Provided text:
Initial Data Model

Version 0.1, by Zach Tomaszewski

for ICS 691-3, Fall 2001, taught by Dr. Joan Nordbotten


The following in an (very) initial data model for an animal classification system. This system contains multimedia records for many types of animal. The system allows for the construction of a variety of classifications by using Node objects. By adding new classifications or exploring existing ones, users can examine a variety of relationships between animals. They can alternate classifications depending on their current information need. Users can be anyone with an interest in animal classification, from junior high students and amateur enthusiasts to researchers and zoological taxonomist's.

SSM Data Model

An SSM model

Description of Entities

Classification System Entity
id<dec(10)> -- a unique system id for each entity
name<vchar(60)> -- the name of this entity (see below for more)

These attributes (as well as the relationship to Descriptions, discussed later) are common to CS Root, CS Node, and Animal, so it seemed wise to make one superclass for them all. However, it may turn out more advantageous to just define id and name within these entities, rather than inheriting them.

Classification System Root

CS Root serves to placehold the top of a classification system. For example, the well-known Kingdom-Phylum-Order-Family-Genus-Species classification is known as the Linnaean System. If this system was being modeled, would likely equal "Linnaean System".

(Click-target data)
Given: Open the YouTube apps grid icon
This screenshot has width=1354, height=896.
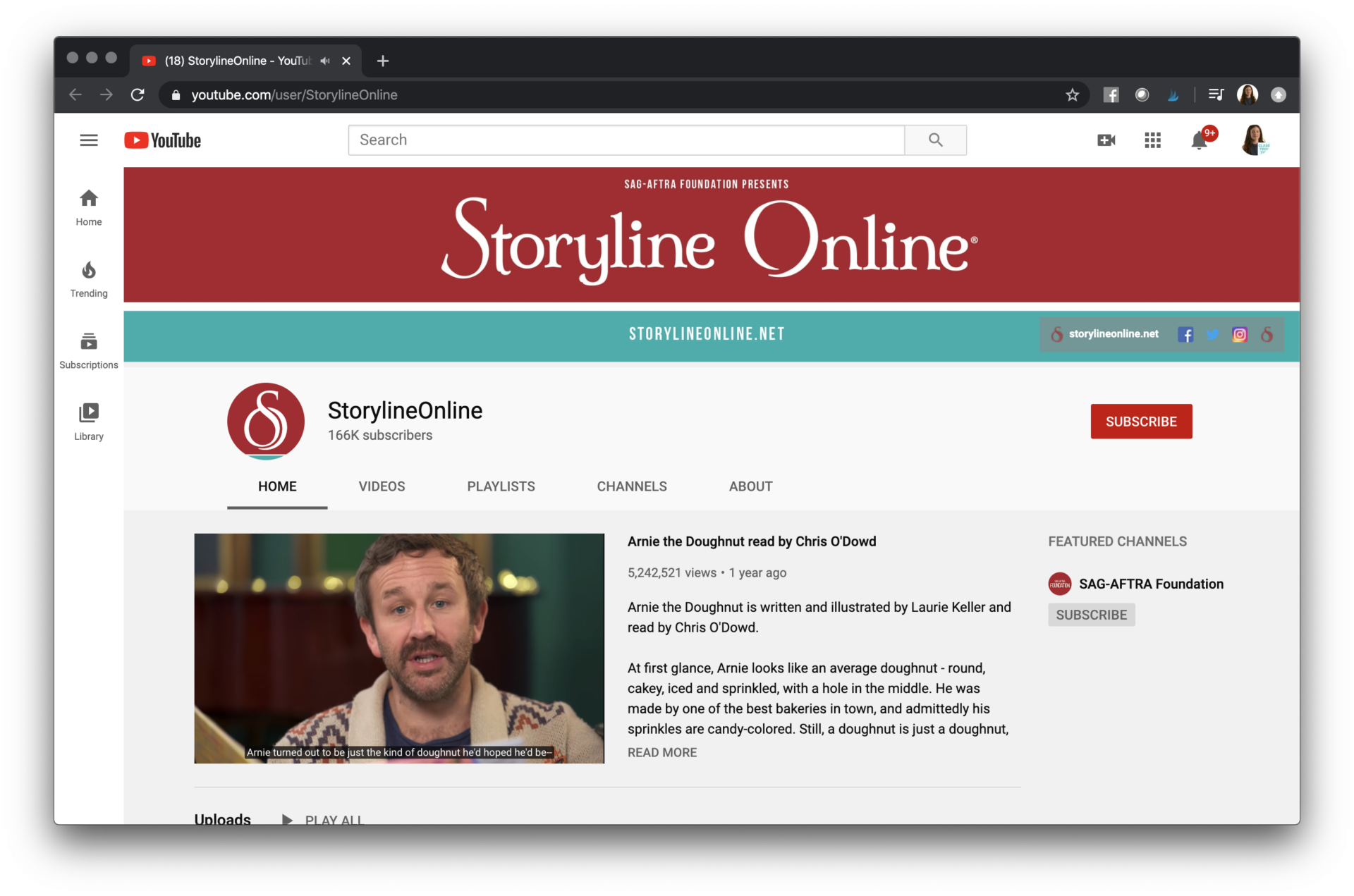Looking at the screenshot, I should 1152,140.
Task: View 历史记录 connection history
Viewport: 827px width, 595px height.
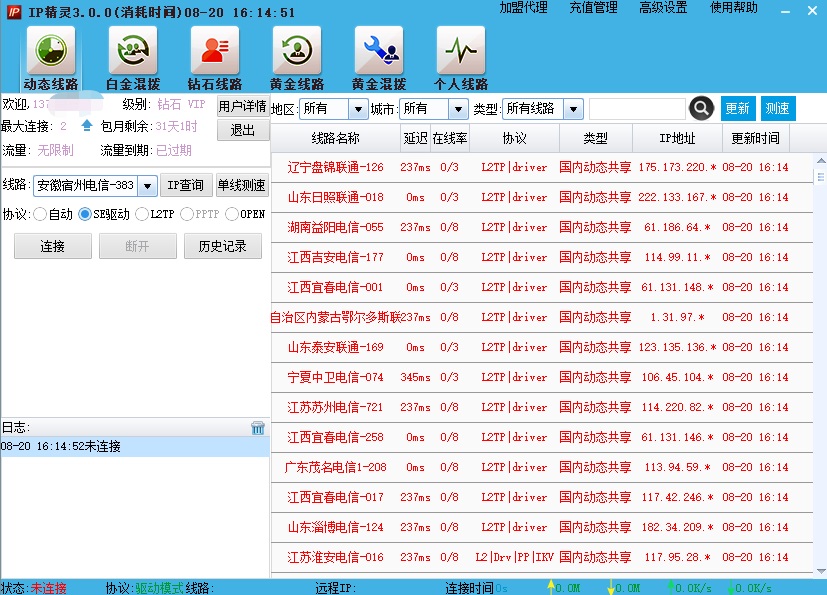Action: pyautogui.click(x=222, y=245)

Requirements:
In the data model for the animal classification system, which three entities share the id and name attributes?

Output below:
CS Root, CS Node, and Animal.